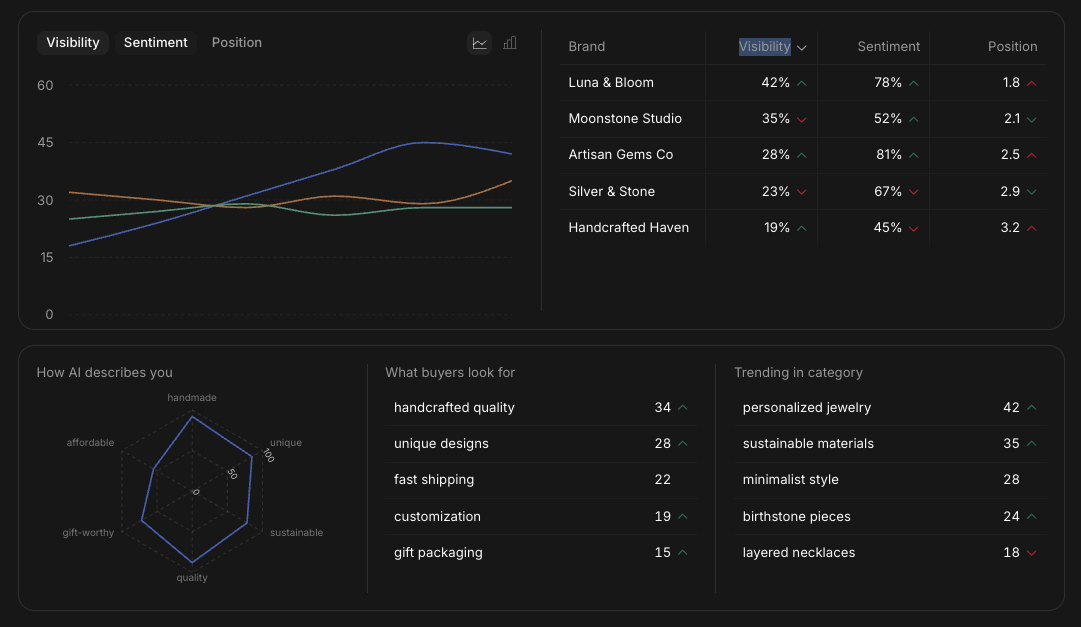Sort table by Brand column header
Viewport: 1081px width, 627px height.
click(x=587, y=47)
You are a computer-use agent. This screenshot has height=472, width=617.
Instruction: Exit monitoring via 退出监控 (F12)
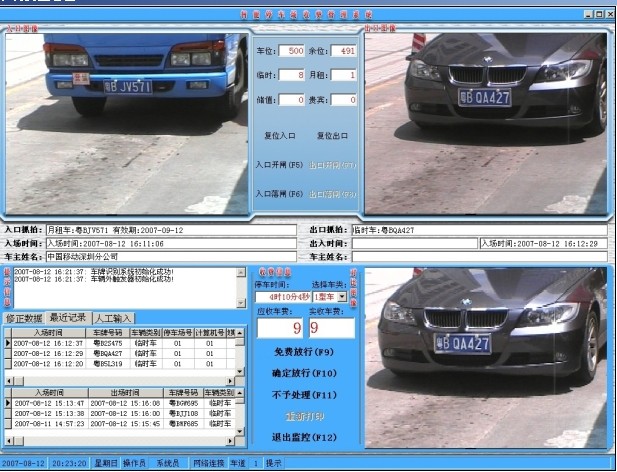tap(302, 438)
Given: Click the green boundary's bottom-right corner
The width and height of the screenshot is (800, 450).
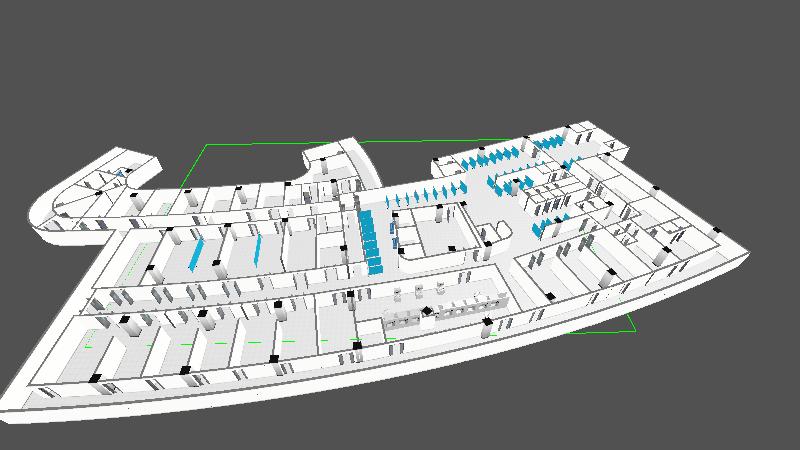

______

§ Try it: Take the line containing "You are a computer-use" and every line after it up to the end of the data, and write them out exactly, without the pictures.

§ Expected answer:
You are a computer-use agent. This screenshot has height=472, width=617.
Instruction: Exit monitoring via 退出监控 (F12)
tap(302, 438)
Given: Click the green boundary's bottom-right corner
The width and height of the screenshot is (800, 450).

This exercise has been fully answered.